• _Objetivo_
(a) En el fragmento sobre Séneca, ¿en qué ciudad reside actualmente quien narra?
(b) ¿Qué no elaboró Séneca, a diferencia de los grandes pensadores griegos?
(c) ¿De qué lo acusan sus contemporáneos?

• _Fragmento_
━━━━━━━━━━

Eso pasó hace más de sesenta años. El volumen de Séneca me ha acompañado todo ese tiempo en mis andanzas por el mundo. Lo he protegido del calor y la humedad durante mis años en Florida, del frío glacial cuando viví en Canadá y de los extremos climáticos nada bonancibles de Chicago, donde actualmente resido. Y él ¿me ha ayudado?, ¿me ha confortado?, ¿me acercó al ideal de la sabiduría soñada? La verdad es que Séneca me ha desilusionado un poco. Cierto es que todavía me emociona por su estilo oratorio, dramático, grandilocuente. Me conmueven sus disertaciones estoicas, cuando habla de la necesidad de soportar las adversidades de la vida con entereza. Lo leo de tiempo en tiempo, con parsimonia, y confieso que me sigue sacudiendo su elocuencia. Y tengo apego especial al volumen de sus obras completas debido a su asociación con los recuerdos de mi juventud. Pero, como filósofo especulativo, Séneca no hizo gran mella. Contrariamente a los grandes pensadores griegos (o a los alemanes de tiempos más recientes), no elaboró un sistema coherente, ni aportó ideas originales. Pero, además, planea sobre su figura la sombra de la hipocresía y la venalidad. Sus contemporáneos, entre quienes se cuentan historiadores fidedignos, lo acusan de falaz, engañoso y artero. Es difícil conceder crédito íntegro a las exhortaciones a una vida de frugalidad, cuando el que exhorta vive como rey y acumula una inmensa riqueza. Pierden fuerza sus elogios a la templanza y la dignidad, cuando él mismo se comporta como un servil lisonjero de los poderosos y un cobista desvergonzado.

━━━━━━━━━━

• _Contenido del conjunto_
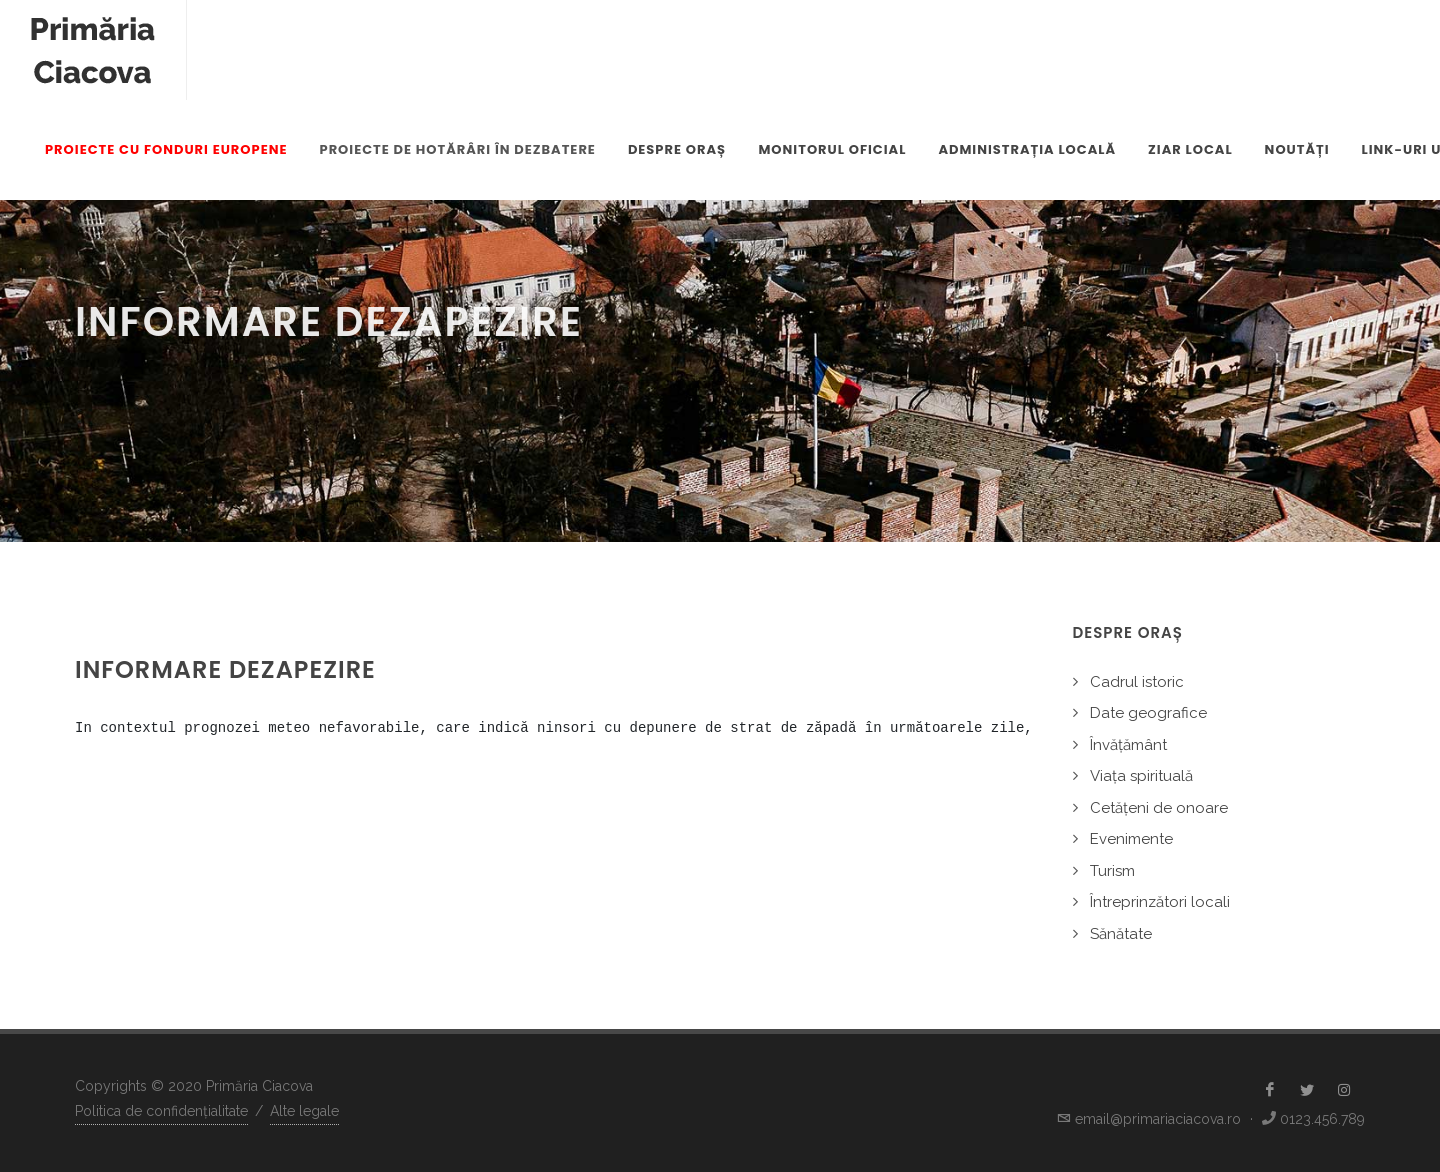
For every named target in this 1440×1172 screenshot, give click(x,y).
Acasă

━━━━━━━━━━

• _Respuesta correcta_
(a) En Chicago.
(b) Un sistema coherente.
(c) De falaz, engañoso y artero.